## Your task
Repeat all of the data precisely.

Records from a dataset
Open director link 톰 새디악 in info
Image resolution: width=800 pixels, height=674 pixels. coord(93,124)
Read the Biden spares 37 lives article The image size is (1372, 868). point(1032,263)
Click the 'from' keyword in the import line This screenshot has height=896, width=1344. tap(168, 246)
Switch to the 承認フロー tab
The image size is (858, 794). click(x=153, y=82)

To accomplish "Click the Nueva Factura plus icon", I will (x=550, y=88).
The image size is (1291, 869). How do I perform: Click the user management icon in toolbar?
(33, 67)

## Solution to the problem
Open director link 톰 새디악 in info
Image resolution: width=800 pixels, height=674 pixels. coord(93,124)
Read the Biden spares 37 lives article The image size is (1372, 868). point(1032,263)
Click the 'from' keyword in the import line This screenshot has height=896, width=1344. tap(168, 246)
Switch to the 承認フロー tab
The image size is (858, 794). click(x=153, y=82)

To accomplish "Click the Nueva Factura plus icon", I will (x=550, y=88).
The image size is (1291, 869). How do I perform: Click the user management icon in toolbar?
(33, 67)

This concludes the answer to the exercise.